(INPUT RECORDS)

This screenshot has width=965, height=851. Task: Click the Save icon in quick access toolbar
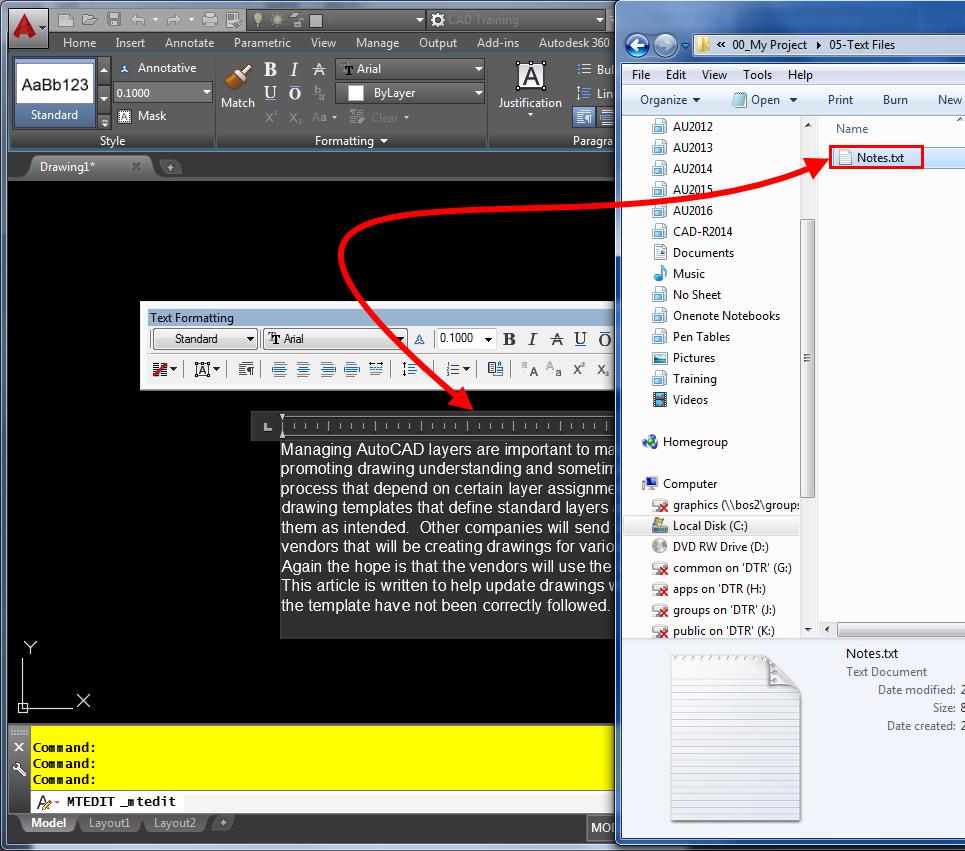(x=113, y=20)
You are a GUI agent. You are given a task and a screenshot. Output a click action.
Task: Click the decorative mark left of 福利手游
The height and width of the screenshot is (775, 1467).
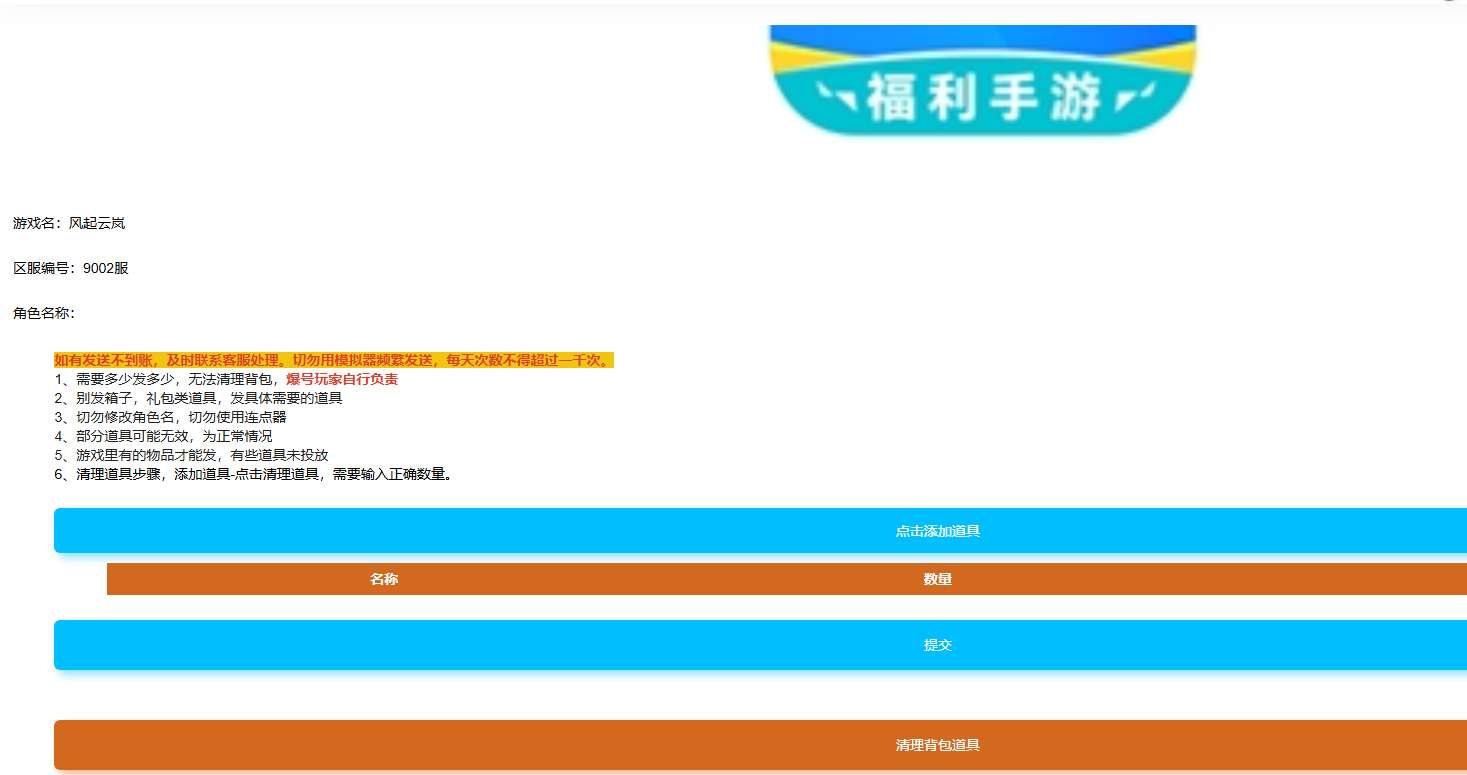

(End INPUT RECORDS)

### [PROBLEM DETAILS]
Copy the entire listing exactly but skip the pictures.

### [EXERCISE ANSWER]
This screenshot has width=965, height=851. Task: Click the Save icon in quick access toolbar
(x=113, y=20)
You are a GUI agent. You are given a task and a screenshot. Output a click action.
Task: Click the decorative mark left of 福利手游
The height and width of the screenshot is (775, 1467).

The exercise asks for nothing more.